Now, seven years later, a descendant of that rose graces the front cover of his 1996 catalog. He calls it Scentsational, a pink-edged, mauve-flowered specimen that in a bouquet will fill a room with fragrance.

Also in the late '80s, breeders at W. Atlee Burpee & Co. noticed something attractive in their cucumber breeding program: some smooth-skin, sweet, slicing cucumbers that exhibited many of the petite qualities of picklers. Now the final product of those early selections, Sugar Crunch, is touted as the variety that ''will do for cukes what the famous Sugar Snap did for peas.''

Searching for, or breeding, new and improved varieties is a never-ending task for seed and plant companies wishing to stay competitive. So is the early spotting of new trends in gardening. And, while miniature roses are not exactly a new trend, their steady increase in popularity has prompted more and more conventional rose growers to include miniatures in their offerings.

Other established gardening trends that continue to gather steam are the popularity of sunflowers and the marked interest in ornamental grasses. Water gardens are also turning up in more yards around the country, even on town-house patios, as people discover how simple they are to maintain. While pastels remain popular, there is also a surging demand for bolder colors in today's garden.

Yet another emerging trend, confirmed by early-season sales, is the return of enthusiasm for home-grown vegetables. ''Our vegetables are outselling ornamentals so far this season,'' says George Ball, president of the Burpee company. Indeed, these new and returning food gardeners will find much that is new this year.

Besides Sugar Crunch, other notable edibles from Burpee are Sweet 'n Slim, which produces long slender ears of full-sized corn on cobs that are barely wider than the kernels themselves, and a compact bush form of that longtime favorite tomato, Big Boy.

Bush Big Boy offers the same taste and productivity on a plant that is half the size.
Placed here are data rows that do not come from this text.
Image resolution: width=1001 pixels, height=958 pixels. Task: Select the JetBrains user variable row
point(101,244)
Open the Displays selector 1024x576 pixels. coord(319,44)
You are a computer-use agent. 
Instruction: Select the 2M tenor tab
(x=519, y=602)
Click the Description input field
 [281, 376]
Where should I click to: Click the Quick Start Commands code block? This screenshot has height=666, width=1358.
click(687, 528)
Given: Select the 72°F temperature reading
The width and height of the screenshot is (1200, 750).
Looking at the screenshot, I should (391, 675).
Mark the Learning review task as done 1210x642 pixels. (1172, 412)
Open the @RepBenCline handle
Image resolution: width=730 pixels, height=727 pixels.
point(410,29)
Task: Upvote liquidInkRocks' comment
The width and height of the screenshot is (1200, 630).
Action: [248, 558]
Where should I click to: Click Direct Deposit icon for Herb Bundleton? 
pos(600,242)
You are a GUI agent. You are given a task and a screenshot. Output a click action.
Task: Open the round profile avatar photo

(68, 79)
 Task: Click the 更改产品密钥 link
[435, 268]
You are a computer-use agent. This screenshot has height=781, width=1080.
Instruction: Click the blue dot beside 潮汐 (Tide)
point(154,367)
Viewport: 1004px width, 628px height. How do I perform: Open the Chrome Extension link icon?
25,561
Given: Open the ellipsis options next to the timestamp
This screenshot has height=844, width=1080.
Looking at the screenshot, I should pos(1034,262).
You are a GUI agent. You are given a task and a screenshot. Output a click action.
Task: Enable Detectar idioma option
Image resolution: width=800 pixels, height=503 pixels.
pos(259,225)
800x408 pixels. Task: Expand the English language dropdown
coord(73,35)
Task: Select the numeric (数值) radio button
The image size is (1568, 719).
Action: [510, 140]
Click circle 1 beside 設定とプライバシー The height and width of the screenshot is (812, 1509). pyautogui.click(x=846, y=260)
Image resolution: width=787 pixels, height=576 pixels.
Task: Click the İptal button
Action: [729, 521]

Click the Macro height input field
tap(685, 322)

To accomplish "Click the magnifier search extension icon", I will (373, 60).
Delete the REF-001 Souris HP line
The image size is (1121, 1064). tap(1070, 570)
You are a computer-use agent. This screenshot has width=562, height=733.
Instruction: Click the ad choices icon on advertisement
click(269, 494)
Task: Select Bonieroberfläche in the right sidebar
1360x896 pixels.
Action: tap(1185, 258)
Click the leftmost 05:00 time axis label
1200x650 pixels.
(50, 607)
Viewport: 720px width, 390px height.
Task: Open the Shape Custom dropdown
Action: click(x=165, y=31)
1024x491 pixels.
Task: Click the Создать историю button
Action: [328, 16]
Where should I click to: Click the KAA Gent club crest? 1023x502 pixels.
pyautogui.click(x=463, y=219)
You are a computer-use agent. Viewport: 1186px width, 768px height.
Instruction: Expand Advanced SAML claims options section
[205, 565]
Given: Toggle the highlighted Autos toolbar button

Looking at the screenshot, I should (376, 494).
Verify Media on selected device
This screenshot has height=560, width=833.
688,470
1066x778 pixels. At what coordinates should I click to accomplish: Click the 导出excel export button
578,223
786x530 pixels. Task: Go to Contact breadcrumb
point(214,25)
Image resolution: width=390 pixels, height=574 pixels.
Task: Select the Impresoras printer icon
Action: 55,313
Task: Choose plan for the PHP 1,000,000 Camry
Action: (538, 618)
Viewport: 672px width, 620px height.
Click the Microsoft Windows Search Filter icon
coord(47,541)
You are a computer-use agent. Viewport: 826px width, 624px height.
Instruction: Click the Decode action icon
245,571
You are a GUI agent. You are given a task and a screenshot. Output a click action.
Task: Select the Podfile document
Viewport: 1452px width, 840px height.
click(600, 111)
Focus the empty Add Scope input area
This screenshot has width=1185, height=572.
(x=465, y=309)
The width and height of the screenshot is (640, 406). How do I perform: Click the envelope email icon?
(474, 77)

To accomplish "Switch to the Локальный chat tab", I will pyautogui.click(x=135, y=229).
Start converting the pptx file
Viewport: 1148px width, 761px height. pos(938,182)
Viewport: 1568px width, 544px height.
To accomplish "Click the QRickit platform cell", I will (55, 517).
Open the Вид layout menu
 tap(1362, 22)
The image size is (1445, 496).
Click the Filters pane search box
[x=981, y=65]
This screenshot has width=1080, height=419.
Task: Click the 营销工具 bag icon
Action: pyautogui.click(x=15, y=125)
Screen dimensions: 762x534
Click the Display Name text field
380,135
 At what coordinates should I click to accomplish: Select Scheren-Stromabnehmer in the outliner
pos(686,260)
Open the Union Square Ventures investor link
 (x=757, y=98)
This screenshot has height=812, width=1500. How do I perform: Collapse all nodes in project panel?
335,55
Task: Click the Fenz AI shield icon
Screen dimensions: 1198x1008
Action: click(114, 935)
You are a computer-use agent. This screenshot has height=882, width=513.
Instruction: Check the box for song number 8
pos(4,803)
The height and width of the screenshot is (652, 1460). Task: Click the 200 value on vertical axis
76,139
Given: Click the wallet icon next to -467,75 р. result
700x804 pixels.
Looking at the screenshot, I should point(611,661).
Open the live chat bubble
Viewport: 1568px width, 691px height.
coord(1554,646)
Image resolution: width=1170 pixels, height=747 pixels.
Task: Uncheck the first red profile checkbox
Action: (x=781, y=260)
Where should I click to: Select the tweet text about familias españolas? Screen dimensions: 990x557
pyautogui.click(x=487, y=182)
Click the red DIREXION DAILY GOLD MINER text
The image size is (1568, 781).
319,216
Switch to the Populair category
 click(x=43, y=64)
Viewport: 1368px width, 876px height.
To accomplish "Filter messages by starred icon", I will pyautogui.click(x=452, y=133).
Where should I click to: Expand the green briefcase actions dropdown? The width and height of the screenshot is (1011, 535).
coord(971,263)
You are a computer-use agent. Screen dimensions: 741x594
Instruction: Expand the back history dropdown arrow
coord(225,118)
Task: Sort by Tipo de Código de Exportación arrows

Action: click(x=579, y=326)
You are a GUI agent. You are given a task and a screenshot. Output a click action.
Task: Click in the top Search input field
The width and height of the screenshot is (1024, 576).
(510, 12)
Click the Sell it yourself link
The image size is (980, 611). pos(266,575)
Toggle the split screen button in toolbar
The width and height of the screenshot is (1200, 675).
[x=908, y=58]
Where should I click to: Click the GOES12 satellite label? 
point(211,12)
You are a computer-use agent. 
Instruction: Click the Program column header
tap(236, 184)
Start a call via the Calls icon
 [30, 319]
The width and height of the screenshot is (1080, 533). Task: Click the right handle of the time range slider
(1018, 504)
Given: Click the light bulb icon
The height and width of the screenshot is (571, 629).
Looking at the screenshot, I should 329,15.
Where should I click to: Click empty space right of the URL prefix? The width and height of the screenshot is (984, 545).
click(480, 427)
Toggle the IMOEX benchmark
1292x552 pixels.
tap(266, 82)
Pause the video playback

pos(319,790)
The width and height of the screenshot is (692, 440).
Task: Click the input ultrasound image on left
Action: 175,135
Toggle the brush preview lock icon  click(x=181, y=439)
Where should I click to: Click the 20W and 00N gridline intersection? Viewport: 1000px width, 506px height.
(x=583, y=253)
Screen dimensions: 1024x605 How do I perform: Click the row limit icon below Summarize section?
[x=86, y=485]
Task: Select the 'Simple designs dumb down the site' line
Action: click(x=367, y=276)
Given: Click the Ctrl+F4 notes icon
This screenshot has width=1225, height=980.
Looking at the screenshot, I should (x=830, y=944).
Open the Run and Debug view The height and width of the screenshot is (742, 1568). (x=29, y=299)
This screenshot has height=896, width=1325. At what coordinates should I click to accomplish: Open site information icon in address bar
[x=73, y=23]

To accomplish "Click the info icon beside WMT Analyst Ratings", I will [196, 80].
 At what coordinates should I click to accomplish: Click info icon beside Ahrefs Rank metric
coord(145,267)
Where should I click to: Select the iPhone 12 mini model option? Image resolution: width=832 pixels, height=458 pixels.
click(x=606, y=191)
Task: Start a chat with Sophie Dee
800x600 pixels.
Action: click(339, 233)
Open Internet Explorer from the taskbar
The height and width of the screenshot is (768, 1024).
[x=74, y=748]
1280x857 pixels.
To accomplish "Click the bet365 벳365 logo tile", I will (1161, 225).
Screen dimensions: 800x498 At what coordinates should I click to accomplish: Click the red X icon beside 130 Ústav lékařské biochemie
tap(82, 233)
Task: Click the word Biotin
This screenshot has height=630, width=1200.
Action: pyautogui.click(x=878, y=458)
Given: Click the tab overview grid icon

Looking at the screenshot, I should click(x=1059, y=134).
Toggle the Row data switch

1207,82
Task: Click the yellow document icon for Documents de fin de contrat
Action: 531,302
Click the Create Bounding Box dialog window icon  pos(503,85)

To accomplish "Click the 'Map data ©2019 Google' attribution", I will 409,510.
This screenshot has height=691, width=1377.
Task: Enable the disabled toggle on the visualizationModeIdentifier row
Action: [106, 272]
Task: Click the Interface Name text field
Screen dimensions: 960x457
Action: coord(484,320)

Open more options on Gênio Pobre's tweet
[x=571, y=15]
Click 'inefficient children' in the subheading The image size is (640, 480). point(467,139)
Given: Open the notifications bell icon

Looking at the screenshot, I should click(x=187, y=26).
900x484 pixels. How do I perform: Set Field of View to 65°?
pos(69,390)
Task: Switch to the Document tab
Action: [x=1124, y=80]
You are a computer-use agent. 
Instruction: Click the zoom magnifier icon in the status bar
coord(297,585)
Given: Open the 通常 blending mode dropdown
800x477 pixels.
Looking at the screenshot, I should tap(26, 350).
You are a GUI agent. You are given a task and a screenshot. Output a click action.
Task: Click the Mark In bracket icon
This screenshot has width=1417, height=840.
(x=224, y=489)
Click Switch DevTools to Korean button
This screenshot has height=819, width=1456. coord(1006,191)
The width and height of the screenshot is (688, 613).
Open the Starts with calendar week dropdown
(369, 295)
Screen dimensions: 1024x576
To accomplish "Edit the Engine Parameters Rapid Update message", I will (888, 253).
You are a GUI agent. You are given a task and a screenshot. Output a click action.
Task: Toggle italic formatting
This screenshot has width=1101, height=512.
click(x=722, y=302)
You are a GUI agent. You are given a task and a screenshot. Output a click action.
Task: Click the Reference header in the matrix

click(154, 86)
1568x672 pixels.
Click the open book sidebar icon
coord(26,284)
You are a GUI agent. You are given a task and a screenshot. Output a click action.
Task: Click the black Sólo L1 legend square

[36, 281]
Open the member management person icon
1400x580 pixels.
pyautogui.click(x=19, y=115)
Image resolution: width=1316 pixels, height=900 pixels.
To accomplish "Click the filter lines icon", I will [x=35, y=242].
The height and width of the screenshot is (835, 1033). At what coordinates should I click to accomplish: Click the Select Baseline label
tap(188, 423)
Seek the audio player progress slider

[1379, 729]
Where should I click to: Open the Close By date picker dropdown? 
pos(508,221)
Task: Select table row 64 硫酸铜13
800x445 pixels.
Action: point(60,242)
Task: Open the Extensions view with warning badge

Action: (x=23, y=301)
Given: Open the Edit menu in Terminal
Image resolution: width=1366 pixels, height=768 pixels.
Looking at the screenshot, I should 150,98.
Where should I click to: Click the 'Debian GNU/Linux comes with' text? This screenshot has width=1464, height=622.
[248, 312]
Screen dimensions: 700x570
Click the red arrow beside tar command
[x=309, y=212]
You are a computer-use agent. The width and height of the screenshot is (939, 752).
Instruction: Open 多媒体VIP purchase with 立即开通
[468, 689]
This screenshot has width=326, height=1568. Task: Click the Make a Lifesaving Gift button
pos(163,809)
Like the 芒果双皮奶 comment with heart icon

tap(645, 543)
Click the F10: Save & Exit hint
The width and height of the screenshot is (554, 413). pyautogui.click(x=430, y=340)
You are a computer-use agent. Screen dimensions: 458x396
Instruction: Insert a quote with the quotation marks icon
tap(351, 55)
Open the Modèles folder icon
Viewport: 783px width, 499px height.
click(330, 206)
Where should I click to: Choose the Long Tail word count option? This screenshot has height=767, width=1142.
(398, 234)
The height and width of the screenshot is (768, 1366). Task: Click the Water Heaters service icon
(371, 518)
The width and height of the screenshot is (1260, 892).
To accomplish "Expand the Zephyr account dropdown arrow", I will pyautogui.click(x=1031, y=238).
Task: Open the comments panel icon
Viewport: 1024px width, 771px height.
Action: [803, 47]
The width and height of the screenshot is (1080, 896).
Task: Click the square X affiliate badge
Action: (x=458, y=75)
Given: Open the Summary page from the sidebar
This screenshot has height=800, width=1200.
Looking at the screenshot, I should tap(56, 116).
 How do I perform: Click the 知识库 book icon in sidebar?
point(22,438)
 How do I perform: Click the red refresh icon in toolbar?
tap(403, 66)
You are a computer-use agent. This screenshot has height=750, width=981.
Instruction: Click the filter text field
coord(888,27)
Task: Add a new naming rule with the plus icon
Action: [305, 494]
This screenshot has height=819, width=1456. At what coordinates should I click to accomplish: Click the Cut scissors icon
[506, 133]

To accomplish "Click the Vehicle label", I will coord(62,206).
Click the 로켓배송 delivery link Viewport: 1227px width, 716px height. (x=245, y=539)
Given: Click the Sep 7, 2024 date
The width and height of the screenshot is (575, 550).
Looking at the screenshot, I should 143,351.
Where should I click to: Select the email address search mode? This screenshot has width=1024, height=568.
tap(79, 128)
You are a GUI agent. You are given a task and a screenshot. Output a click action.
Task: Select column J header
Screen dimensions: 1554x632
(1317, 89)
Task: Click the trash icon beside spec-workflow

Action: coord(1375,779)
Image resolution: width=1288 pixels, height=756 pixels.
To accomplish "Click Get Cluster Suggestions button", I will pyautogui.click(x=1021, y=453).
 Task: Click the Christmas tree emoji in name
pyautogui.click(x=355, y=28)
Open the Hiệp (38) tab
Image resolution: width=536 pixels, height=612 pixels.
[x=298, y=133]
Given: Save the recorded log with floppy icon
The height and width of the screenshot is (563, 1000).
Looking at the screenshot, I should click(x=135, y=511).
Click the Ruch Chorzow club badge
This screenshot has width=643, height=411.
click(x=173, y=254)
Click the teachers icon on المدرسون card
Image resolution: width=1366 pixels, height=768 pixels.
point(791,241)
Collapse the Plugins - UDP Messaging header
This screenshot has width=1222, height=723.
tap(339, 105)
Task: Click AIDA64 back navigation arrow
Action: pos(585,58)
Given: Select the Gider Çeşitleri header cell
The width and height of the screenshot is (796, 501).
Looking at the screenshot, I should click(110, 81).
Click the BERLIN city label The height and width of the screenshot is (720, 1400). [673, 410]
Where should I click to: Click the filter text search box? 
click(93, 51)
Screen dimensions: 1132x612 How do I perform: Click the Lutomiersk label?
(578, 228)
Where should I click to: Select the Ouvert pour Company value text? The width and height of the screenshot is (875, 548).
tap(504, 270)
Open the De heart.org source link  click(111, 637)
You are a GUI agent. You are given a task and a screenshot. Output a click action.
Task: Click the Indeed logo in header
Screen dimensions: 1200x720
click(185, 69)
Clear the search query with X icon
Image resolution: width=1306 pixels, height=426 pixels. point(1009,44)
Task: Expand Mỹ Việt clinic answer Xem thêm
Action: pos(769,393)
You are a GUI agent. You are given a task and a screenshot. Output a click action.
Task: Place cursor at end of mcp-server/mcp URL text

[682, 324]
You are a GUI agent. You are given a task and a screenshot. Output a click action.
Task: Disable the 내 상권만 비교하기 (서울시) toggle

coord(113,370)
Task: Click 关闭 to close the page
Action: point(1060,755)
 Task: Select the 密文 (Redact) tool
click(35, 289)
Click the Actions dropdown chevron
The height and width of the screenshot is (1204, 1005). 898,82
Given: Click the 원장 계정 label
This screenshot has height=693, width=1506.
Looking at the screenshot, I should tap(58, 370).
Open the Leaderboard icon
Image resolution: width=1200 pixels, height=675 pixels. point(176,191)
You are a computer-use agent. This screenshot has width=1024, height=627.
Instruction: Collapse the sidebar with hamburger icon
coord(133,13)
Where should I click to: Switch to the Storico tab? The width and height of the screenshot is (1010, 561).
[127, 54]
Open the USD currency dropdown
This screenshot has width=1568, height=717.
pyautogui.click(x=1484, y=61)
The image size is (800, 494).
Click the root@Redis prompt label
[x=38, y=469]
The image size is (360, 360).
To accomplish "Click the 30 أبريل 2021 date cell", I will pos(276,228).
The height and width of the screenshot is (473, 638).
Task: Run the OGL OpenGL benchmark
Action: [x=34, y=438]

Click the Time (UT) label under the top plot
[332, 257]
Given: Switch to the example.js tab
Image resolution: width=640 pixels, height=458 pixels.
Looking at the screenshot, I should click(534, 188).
For years the Sweet 100 hybrid has topped the cherry-tomato taste charts, but Johnny's Selected Seeds now has a significant challenger in a variety called Matt's Wild Cherry that rates a high 11 on the Brix chart, which measures sugar content.

New to the United States, the plant is well-known in parts of eastern Mexico where it grows wild. The wife of a student at the University of Maine brought some with her from her home state of Hidalgo, and Johnny's has spent the last few seasons increasing seed quantity of what many staff members view as a new taste sensation in tomatoes.